### Your goal
Print the part of the listing that opens with the line containing "Find the location of a particular element. Image" and closes with the last line of the listing, word for word, omitting the pictures.

* begin Material for this exercise *

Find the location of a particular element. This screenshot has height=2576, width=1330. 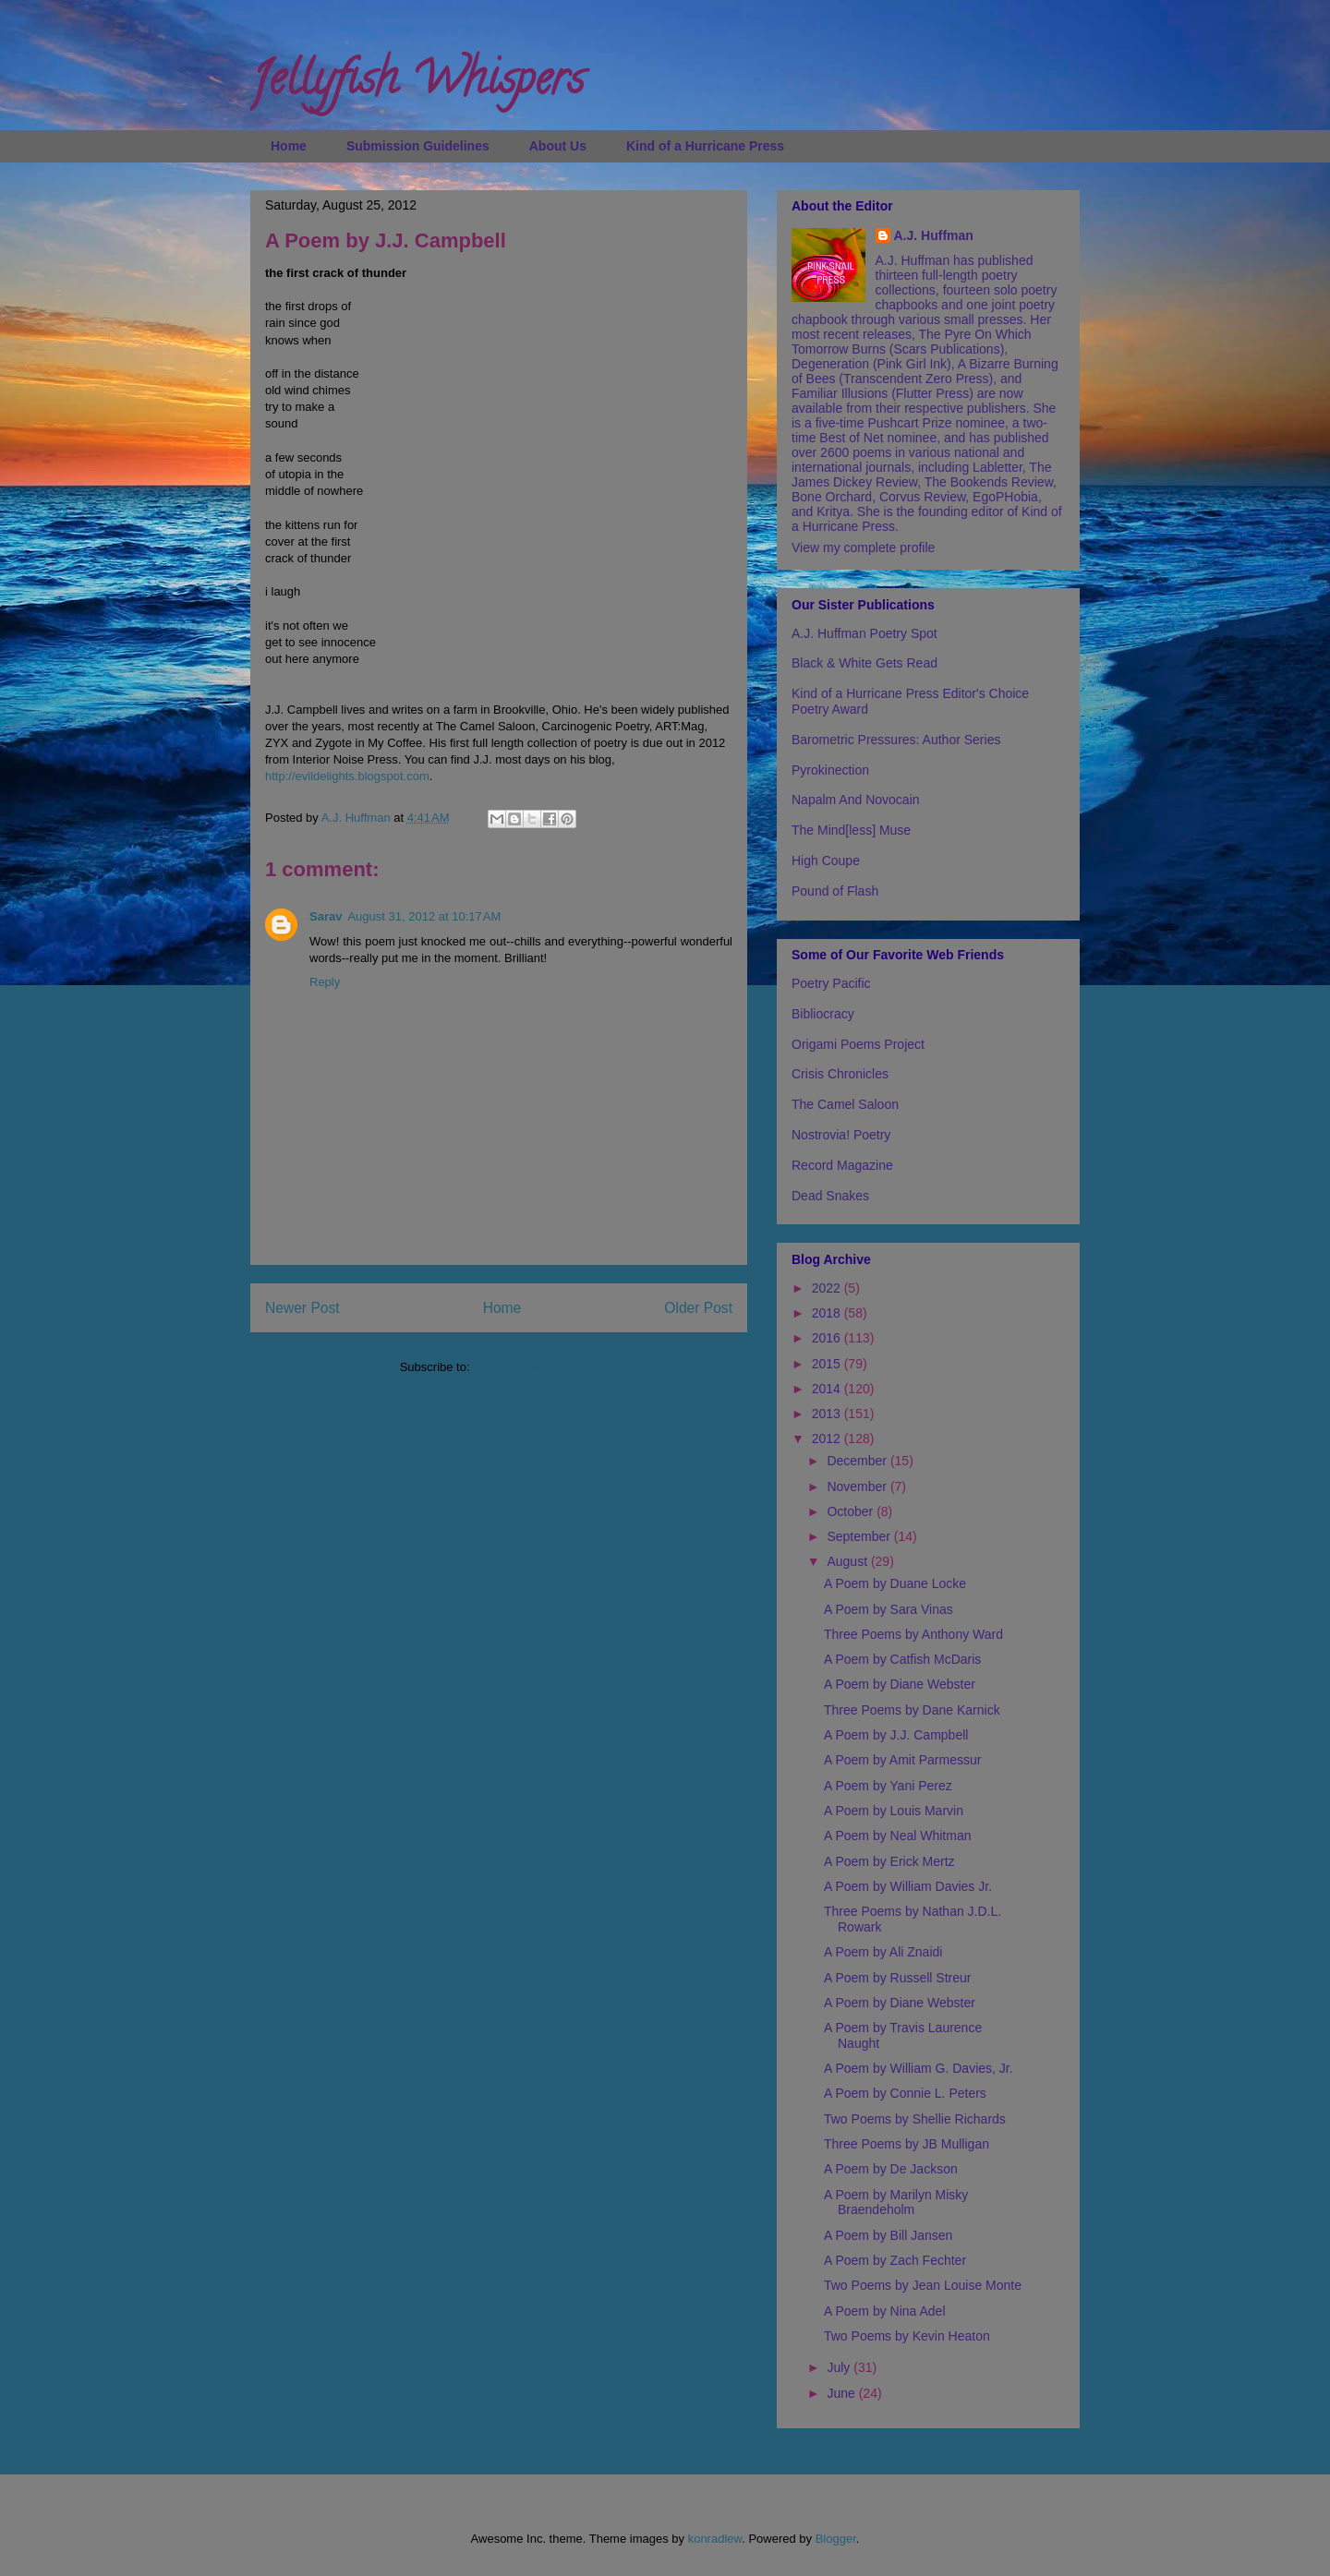

2014 is located at coordinates (828, 1388).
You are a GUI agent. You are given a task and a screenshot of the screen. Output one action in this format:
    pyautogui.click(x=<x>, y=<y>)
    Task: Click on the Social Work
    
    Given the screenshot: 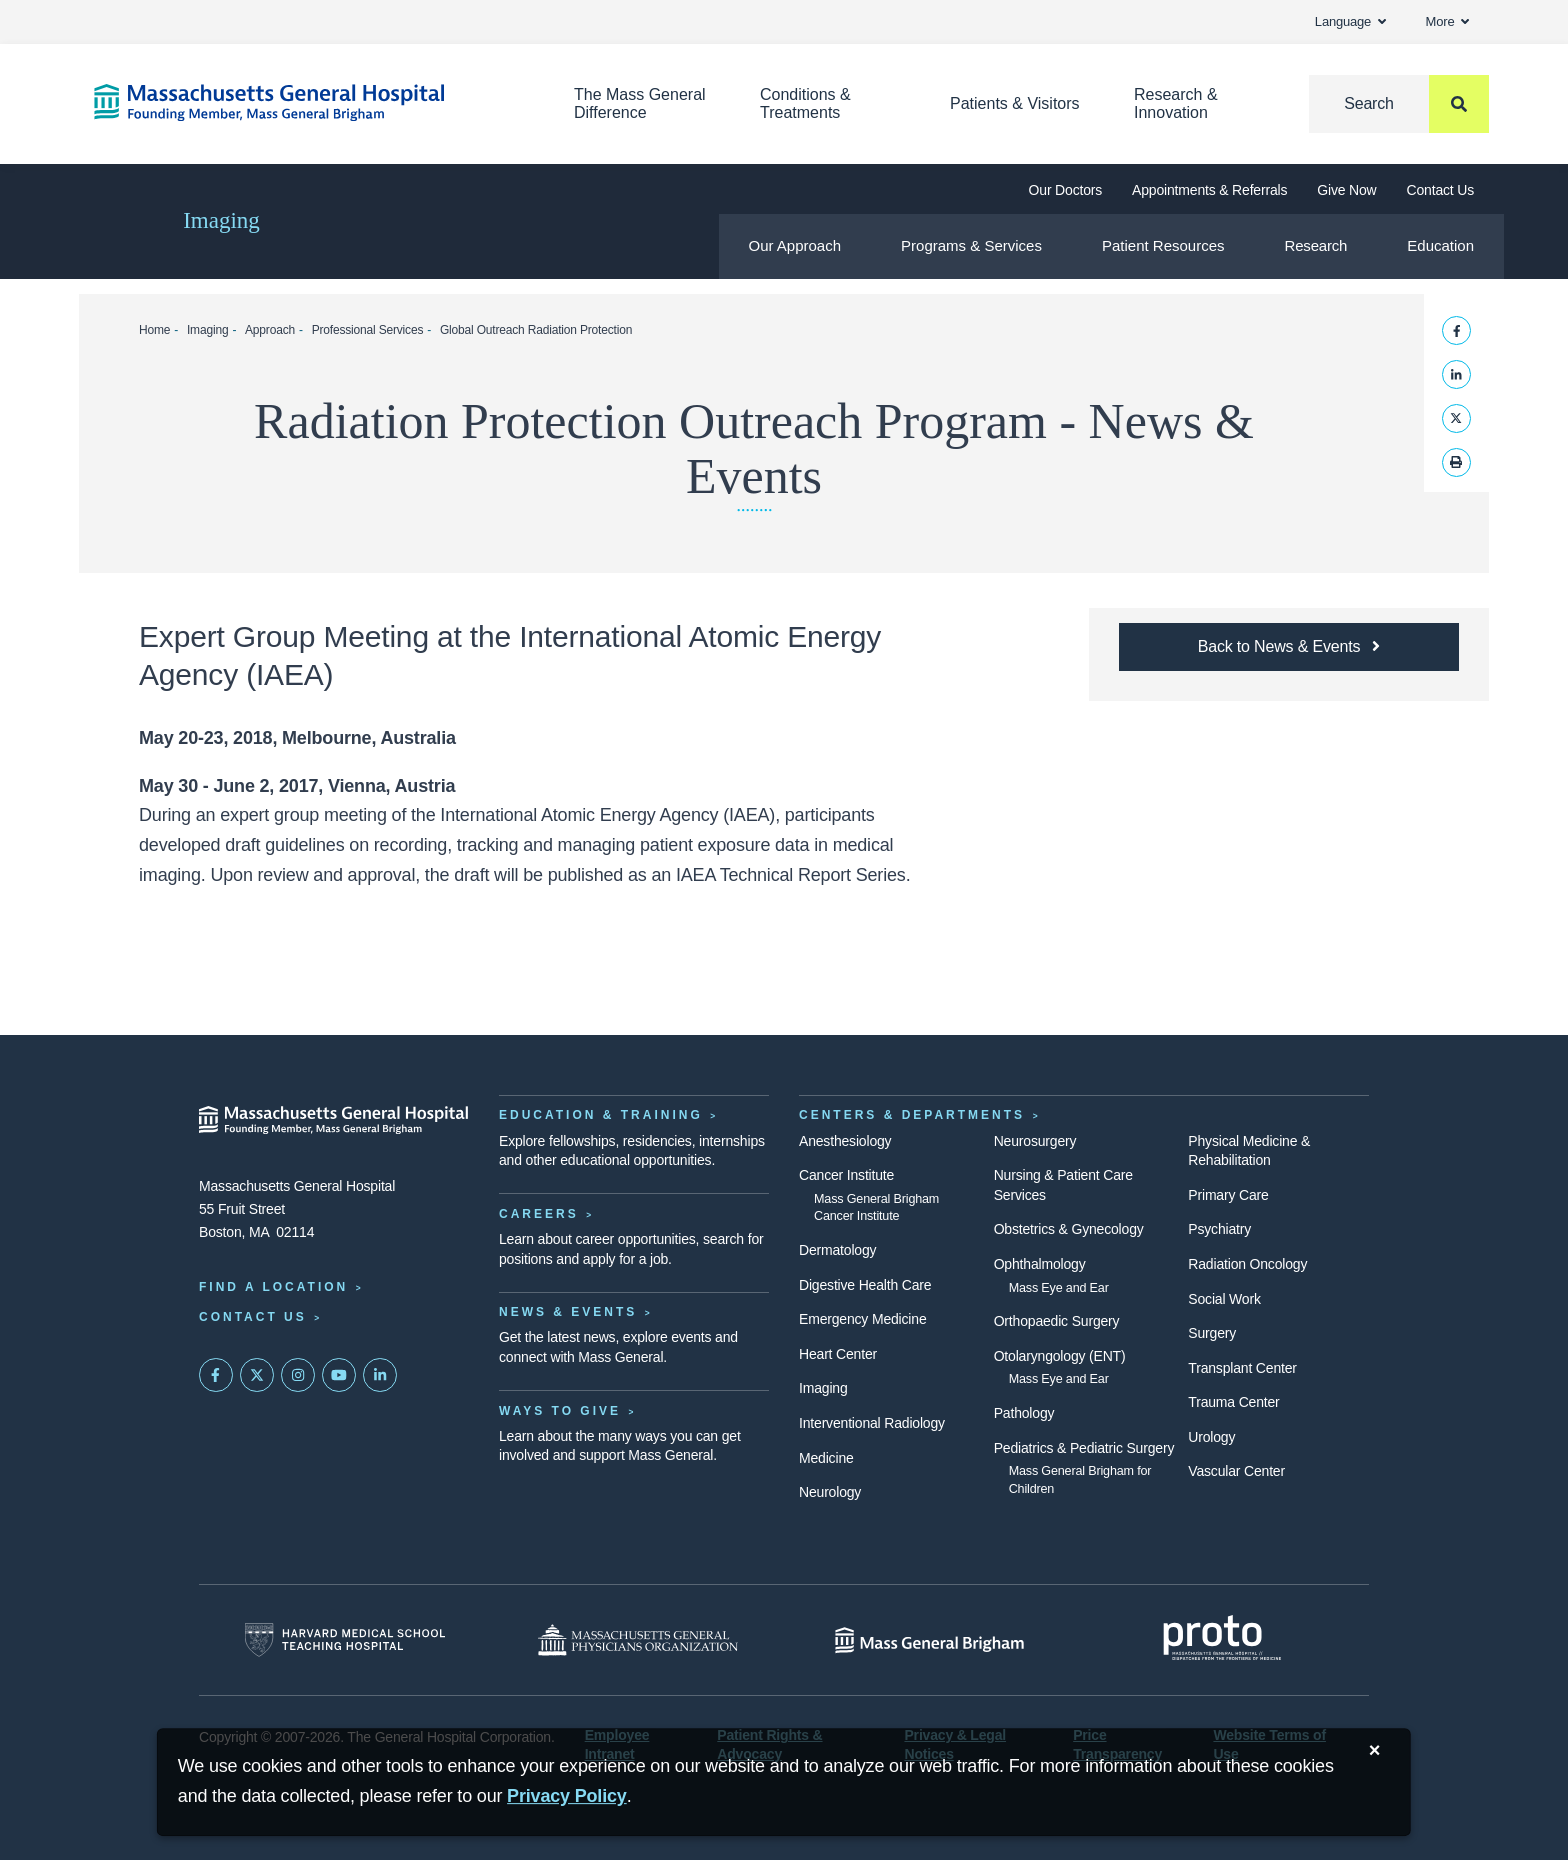 What is the action you would take?
    pyautogui.click(x=1224, y=1299)
    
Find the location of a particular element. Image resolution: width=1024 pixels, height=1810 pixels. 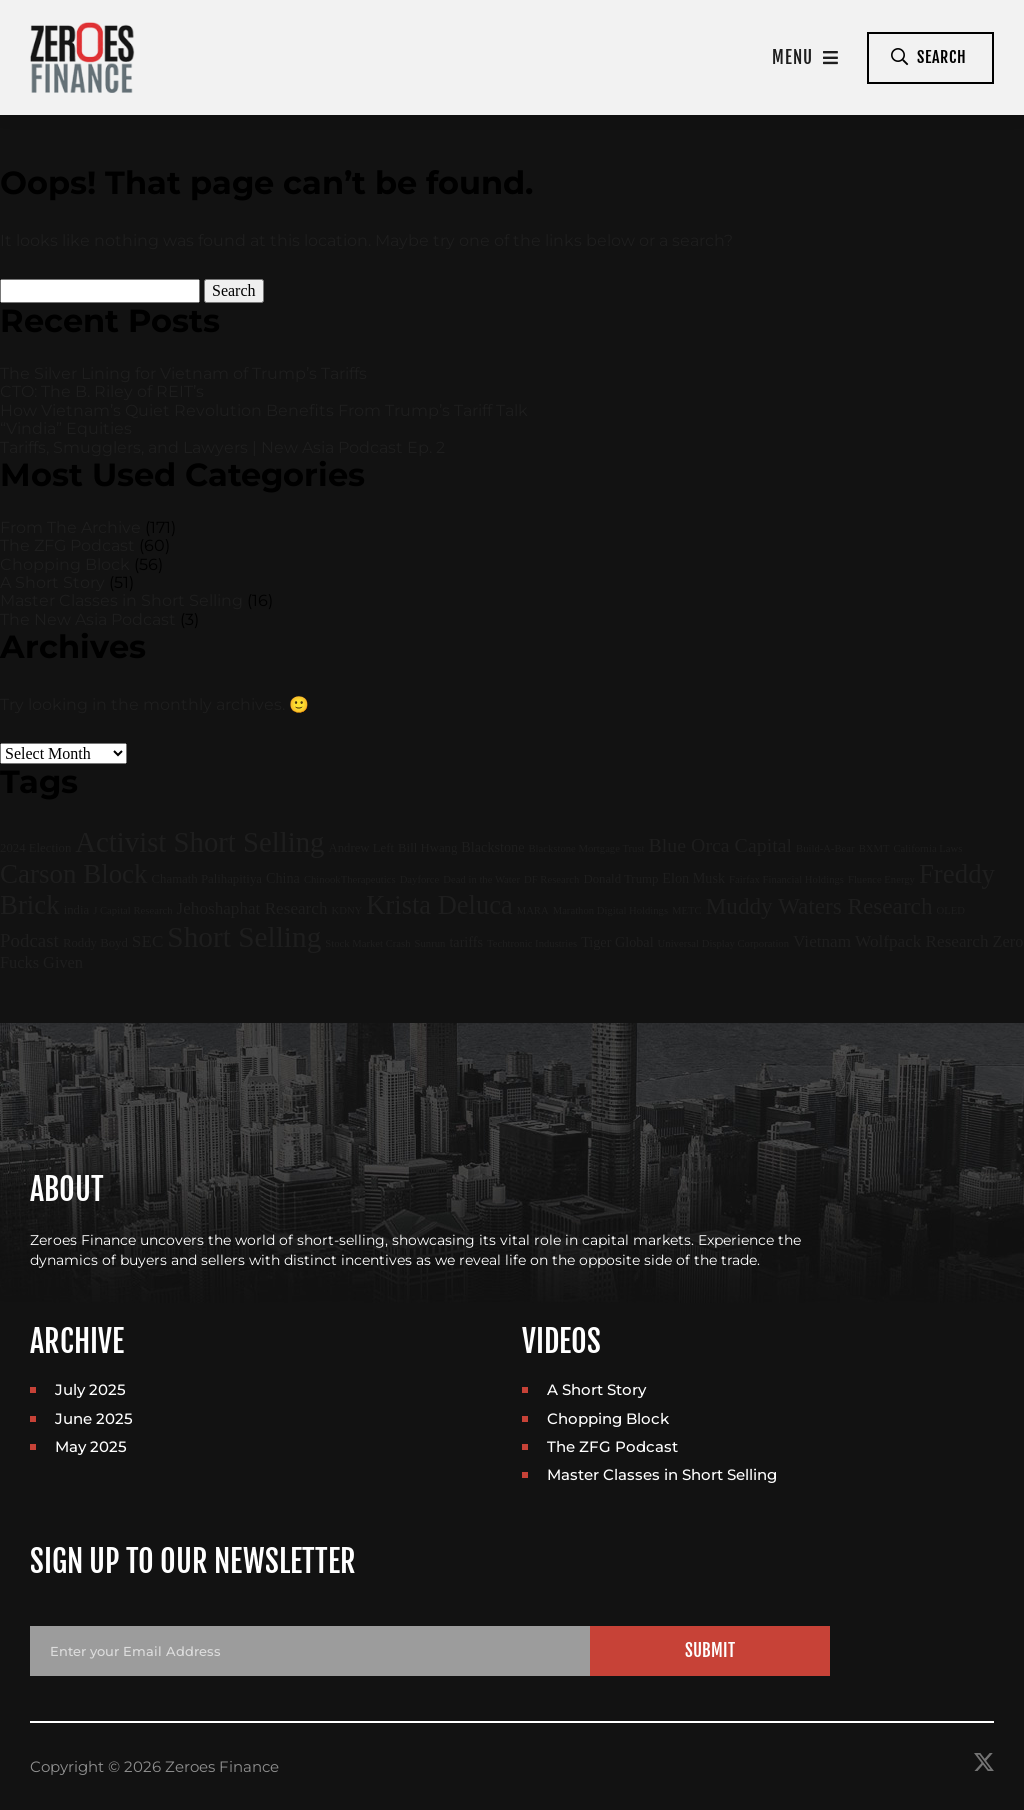

A Short Story is located at coordinates (52, 582).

* end Material for this exercise *

### Response to the exercise
Find the location of a particular element. Image resolution: width=1024 pixels, height=1810 pixels. 

A Short Story is located at coordinates (52, 582).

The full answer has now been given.